Titanic - Data Analysis¶

Introduction¶

As taken from Kaggle, 'The sinking of the RMS Titanic is one of the most infamous shipwrecks in history. On April 15, 1912, during her maiden voyage, the Titanic sank after colliding with an iceberg, killing 1502 out of 2224 passengers and crew. This sensational tragedy shocked the international community and led to better safety regulations for ships.'

The data set used for this analysis is a subset of the complete data set and contains demographics and passenger information from 891 of the 2224 passengers and crew on board the Titanic.

For more information on the data set, visit Kaggle.

Goal¶

The goal of this analysis is to analyze the data set and provide insights or identify patterns by investigating the data set.

Import Packages¶

#Import and load necessary packages
import re
import pandas as pd
import seaborn as sns
import numpy as np
from matplotlib import pyplot as pyplt
from matplotlib import figure as fig
from matplotlib.gridspec import GridSpec

#This is to plot the graphs within the same jupyter cell
%matplotlib inline

#Adjusting the plot area size to accommodate bigger/wider graphs
pyplt.rcParams['figure.figsize'] = 12,6

Load data¶

#Load dataset 
#This loads the csv file to a pandas data frame
#Note that the path given below is where the csv file exists locally with in Python's current working directory
#Repoint the path as necessary to make sure the function read_csv is able to find the csv

titanic = pd.read_csv("Udacity/P2/Titanic/titanic-data.csv")
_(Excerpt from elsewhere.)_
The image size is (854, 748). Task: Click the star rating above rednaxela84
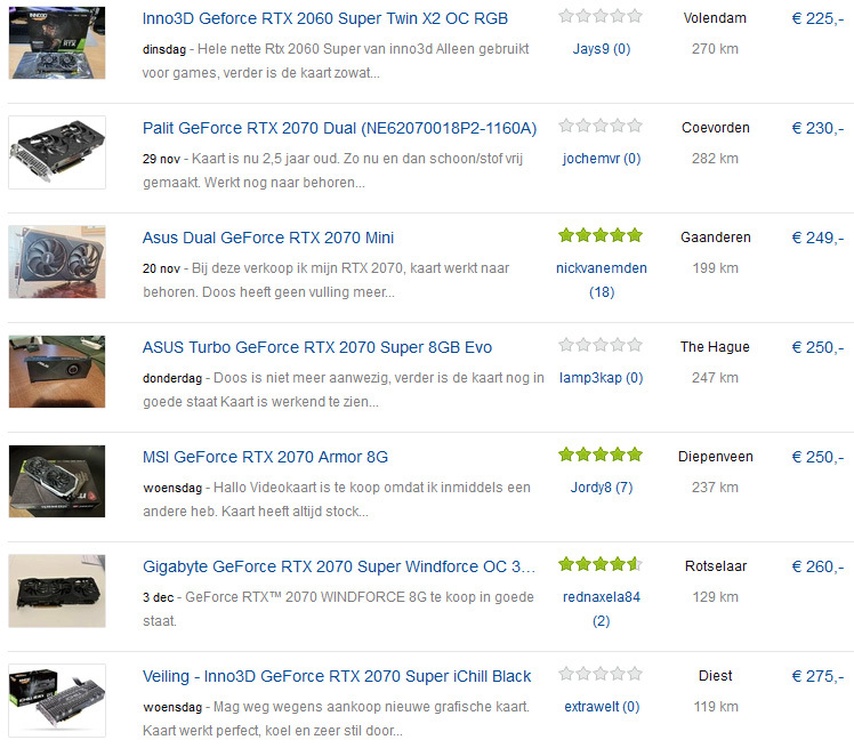pos(600,565)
Data Exploration and Processing¶

#Exploring the dataset for available columns and type of data
titanic.head(10)

While the field Embarked, Survived and Pclass hold abbreviations for the port of embarkation, survival indicator and travel class, having descriptive names of the same look more meaningful especially in visulaizations.

Note that the port names were taken from the Kaggle website.

ports = ["Cherbourg", "Queenstown", "Southampton"]
survival = ["Dead", "Survived"]
travelclass = ["First Class", "Second Class", "Third Class"]

# Creating descriptive labels
# Survival label
titanic['Survival'] = titanic.Survived.map({0 : survival[0], 1 : survival[1]})

# Ports label
titanic['Ports'] = titanic.Embarked.map({"C" : ports[0], "Q" : ports[1], "S" : ports[2]})

# Travel class label
titanic['TravelClass'] = titanic.Pclass.map({1 : travelclass[0], 2 : travelclass[1], 3 : travelclass[2]})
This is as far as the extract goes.